▶ _What is required_:
Start at the line containing "Image resolution: width=215" and transcribe every line exactly through the end of the records below, and only those lines.

*** Opening Extracted data ***

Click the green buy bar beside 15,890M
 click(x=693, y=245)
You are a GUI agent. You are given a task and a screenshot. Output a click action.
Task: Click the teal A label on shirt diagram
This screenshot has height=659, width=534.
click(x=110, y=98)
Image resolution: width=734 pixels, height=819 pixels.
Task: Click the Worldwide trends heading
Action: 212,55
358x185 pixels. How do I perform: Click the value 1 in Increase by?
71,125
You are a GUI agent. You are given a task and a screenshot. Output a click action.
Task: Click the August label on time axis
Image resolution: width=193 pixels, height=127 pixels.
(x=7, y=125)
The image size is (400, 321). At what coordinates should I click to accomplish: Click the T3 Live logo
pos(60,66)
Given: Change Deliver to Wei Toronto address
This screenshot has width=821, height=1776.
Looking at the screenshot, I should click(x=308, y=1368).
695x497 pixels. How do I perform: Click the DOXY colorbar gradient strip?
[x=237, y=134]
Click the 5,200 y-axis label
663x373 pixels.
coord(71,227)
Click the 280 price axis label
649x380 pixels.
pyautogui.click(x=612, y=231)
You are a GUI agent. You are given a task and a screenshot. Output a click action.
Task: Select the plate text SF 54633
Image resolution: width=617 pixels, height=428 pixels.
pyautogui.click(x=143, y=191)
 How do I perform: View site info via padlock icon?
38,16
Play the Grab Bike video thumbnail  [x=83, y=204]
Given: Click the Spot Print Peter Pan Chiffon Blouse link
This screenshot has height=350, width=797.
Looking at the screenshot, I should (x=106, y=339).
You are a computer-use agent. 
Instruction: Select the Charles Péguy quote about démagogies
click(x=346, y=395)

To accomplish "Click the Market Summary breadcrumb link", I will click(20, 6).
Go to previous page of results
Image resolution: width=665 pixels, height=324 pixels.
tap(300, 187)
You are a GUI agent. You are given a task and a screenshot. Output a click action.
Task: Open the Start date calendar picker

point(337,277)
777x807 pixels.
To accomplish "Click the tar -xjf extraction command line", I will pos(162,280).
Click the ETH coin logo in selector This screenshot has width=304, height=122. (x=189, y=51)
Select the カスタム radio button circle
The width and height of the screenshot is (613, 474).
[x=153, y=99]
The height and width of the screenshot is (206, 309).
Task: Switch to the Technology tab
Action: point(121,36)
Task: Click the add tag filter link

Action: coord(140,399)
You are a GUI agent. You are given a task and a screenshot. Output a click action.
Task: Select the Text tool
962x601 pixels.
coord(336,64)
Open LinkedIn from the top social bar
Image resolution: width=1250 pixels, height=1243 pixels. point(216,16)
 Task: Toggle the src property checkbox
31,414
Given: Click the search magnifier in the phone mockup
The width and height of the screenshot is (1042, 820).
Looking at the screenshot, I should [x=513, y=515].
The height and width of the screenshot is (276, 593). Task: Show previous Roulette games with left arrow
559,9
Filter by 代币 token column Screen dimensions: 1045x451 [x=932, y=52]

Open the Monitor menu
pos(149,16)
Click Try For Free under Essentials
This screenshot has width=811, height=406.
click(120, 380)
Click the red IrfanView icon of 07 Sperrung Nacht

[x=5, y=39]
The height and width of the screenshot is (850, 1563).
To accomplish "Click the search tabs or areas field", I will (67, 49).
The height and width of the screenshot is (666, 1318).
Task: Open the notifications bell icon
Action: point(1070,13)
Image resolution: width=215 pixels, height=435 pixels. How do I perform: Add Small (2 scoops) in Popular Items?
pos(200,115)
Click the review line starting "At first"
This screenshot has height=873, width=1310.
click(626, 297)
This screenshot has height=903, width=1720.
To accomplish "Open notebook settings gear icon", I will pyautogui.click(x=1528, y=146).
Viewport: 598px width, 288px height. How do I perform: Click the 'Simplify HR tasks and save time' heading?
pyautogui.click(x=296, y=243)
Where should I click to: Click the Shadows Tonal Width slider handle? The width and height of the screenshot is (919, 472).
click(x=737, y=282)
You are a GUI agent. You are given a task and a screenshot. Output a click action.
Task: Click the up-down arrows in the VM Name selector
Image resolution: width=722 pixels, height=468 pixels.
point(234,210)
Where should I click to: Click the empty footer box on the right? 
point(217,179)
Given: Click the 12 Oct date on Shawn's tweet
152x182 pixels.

*** Closing Extracted data ***

▶ _Expected answer_:
Image resolution: width=215 pixels, height=435 pixels. How do I perform: Add Small (2 scoops) in Popular Items?
pos(200,115)
Click the review line starting "At first"
This screenshot has height=873, width=1310.
click(626, 297)
This screenshot has height=903, width=1720.
To accomplish "Open notebook settings gear icon", I will pyautogui.click(x=1528, y=146).
Viewport: 598px width, 288px height. How do I perform: Click the 'Simplify HR tasks and save time' heading?
pyautogui.click(x=296, y=243)
Where should I click to: Click the Shadows Tonal Width slider handle? The width and height of the screenshot is (919, 472).
click(x=737, y=282)
You are a GUI agent. You are given a task and a screenshot. Output a click action.
Task: Click the up-down arrows in the VM Name selector
Image resolution: width=722 pixels, height=468 pixels.
point(234,210)
Where should I click to: Click the empty footer box on the right? 
point(217,179)
Given: Click the 12 Oct date on Shawn's tweet
152x182 pixels.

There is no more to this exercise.